Required action: Every record must appear in your copy exactly as written, with no pictures.

Record excerpts:
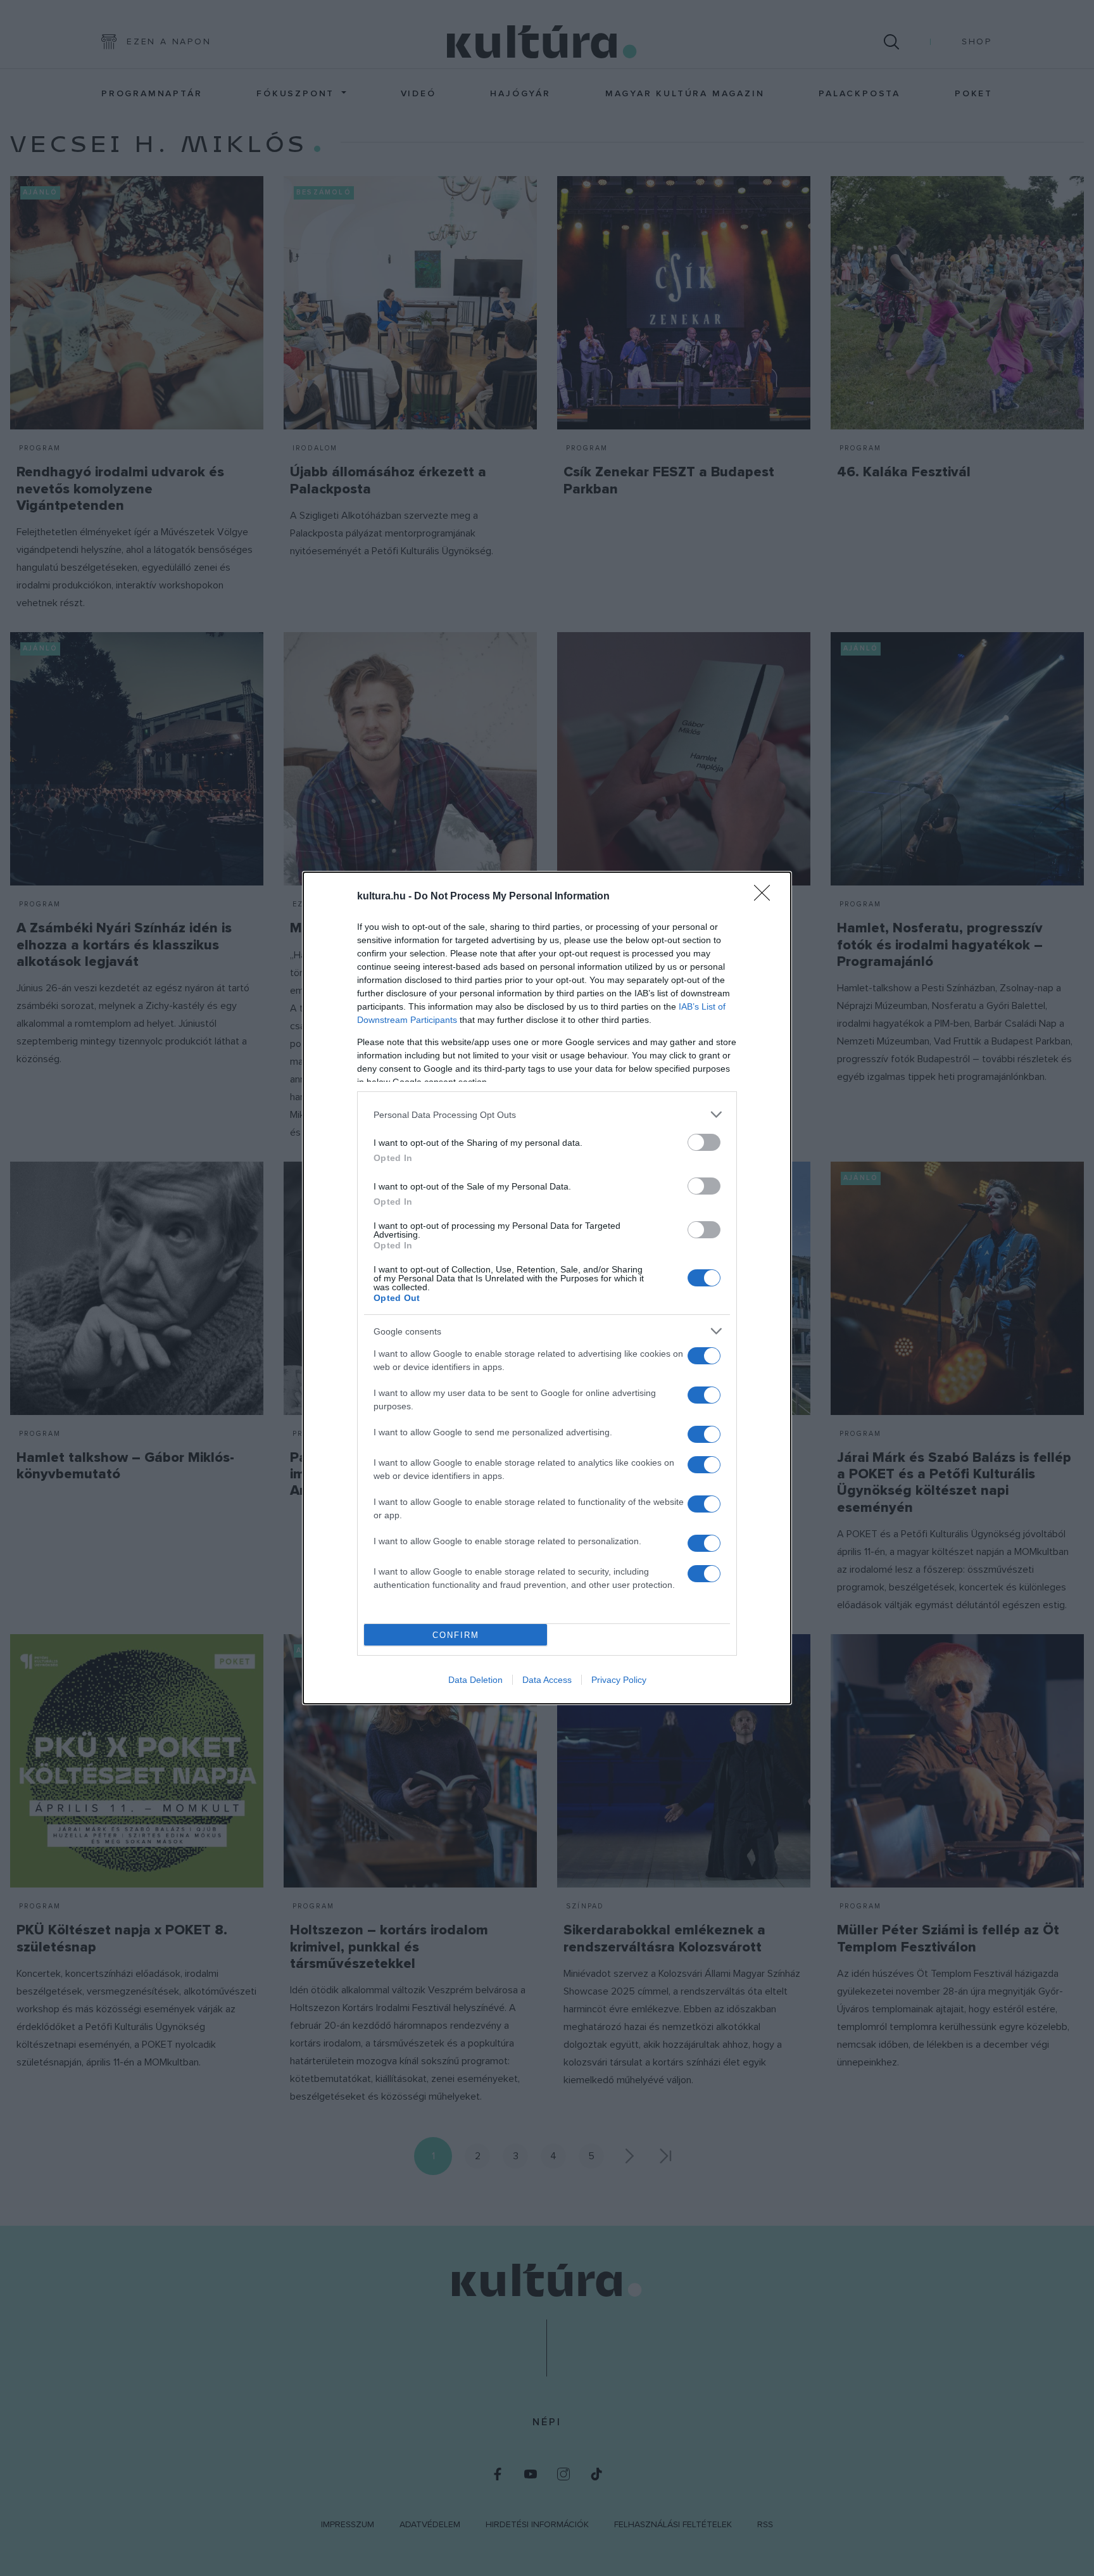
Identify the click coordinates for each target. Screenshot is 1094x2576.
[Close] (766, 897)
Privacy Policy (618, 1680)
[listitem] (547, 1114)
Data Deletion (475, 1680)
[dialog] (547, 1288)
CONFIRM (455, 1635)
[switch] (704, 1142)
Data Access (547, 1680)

Task result:
Identify the click coordinates for each target. Screenshot is 1094x2576.
[Close] (766, 897)
Privacy Policy (618, 1680)
[listitem] (547, 1114)
Data Deletion (475, 1680)
[dialog] (547, 1288)
CONFIRM (455, 1635)
[switch] (704, 1142)
Data Access (547, 1680)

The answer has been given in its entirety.